Se o povo hondurenho encontra-se segmentado, a opinião de líderes mundiais - tais como os presidentes da Venezuela, Brasil e Estados Unidos - é quase uníssona: mostram-se completamente contrários ao que vem ocorrendo e não reconhecem o governo interino, sob o comando de Roberto Micheletti - inimigo político do presidente deposto.
Como uma espécie de retaliação, diversos fundos de auxílio econômico ao país foram cortados, além de a Organização dos Estados Americanos (OEA) ter negado a legitimidade do atual governo hondurenho. O pesquisador relata que tamanho rechaço e atenção à questão acontece porque a conjuntura política na América Latina, hoje, apresenta governos nacionalistas e de esquerda. Por essa razão, há um temor da reprodução de atitudes semelhantes em países vizinhos.
Se há retaliação por parte dos governantes, também existe uma, velada, por parte da imprensa. A parcela do povo que apóia o golpe e o governo interino quase não possui voz. Raras são matérias, relatos ou notas que citem seu ponto de vista. Schurster esclarece a razão disto: “a ordem democrática e constitucional hondurenha foi quebrada e não há justificativa tal atitude. A negação ao golpismo pela comunidade internacional leva a este isolamento dos responsáveis pelo início da crise”.
Brasil em situação delicada
Há pouco mais de uma semana, após migrar por vários países, Manuel Zelaya conseguiu voltar a Honduras – especula-se que na mala de um carro – e encontrou abrigo na Embaixada Brasileira, situada na capital Tegucigalpa. Notificados do retorno do presidente, diversos manifestantes invadiram o local, como um sinal de apoio, muitos outros ficaram nas imediações. O governo interino reagiu violentamente e a imprensa internacional exibiu fotos de soldados com máscaras e bombas de gás lacrimogêneo, além de protestantes feridos.

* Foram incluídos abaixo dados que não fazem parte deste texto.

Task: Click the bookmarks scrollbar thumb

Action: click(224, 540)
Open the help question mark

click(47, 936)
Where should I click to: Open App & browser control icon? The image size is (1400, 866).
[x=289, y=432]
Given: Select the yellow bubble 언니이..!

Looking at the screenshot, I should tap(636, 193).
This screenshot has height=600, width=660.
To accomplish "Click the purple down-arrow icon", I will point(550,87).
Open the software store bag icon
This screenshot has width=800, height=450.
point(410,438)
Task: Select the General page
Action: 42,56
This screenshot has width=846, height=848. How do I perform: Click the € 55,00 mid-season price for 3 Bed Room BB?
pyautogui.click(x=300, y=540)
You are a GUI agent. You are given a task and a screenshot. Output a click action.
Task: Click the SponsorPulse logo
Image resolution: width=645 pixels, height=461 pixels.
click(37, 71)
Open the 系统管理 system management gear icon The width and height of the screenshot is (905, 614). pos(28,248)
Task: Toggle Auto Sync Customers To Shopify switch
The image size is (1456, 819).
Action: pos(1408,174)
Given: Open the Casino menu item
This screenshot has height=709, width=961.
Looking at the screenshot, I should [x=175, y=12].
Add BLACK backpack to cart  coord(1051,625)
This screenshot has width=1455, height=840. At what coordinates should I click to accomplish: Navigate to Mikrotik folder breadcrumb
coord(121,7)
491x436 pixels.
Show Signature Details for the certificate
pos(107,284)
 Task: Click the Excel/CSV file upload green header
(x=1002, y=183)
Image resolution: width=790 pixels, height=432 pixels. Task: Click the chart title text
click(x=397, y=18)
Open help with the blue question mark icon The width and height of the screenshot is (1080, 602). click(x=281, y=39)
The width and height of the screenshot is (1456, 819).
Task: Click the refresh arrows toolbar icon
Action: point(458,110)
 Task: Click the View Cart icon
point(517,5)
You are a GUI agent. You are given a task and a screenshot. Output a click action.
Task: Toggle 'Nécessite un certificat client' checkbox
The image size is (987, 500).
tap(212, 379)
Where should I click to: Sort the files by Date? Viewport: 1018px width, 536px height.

Não apenas a participação do Brasil, envolvido diretamente com a situação, tem colocado a questão hondurenha em evidência. Karl relata, que na Venezuela, por exemplo, há um intenso acompanhamento, tanto devido ao apoio do presidente Hugo Chávez a Zelaya, quanto pelo repúdio popular ao golpe. “Os muros de Caracas estão repletos de frases com apoio ao presidente deposto”, complementa.
O momento atual é o mais delicado e acabou prefigurando uma espécie de paradoxo. O presidente interino do país, que se encontra mais em foco que nunca, na mídias e na boca da população mundial, baixou um decreto limitando as liberdades de imprensa, de manifestação, de circulação, além de permitir o fechamento de meios de comunicação que possam, em sua concepção, abalar a ordem do país. Além disso, estabeleceu um prazo para a Embaixada do Brasil retirar Manuel Zelaya de seu interior. Caso não o cumpra, o espaço será desconsiderado como brasileiro e poderá ser invadido quando considerarem necessário.
“Uma das virtudes de Lula é o repúdio às ditaduras e aos golpes de Estado. Ele é um estadista que apóia a democracia e a ordem constitucional acima de tudo. Acredito que o Brasil deve apoiar o retorno de Zelaya ao governo e a realização de uma Constituinte em Honduras, tal como prevê a constituição do país para o caso de rompimento da ordem constitucional. Lula tem a missão de buscar uma saída pacífica para Honduras, evitando assim, a eclosão de uma guerra civil e intervenção da ONU”, finaliza o pesquisador.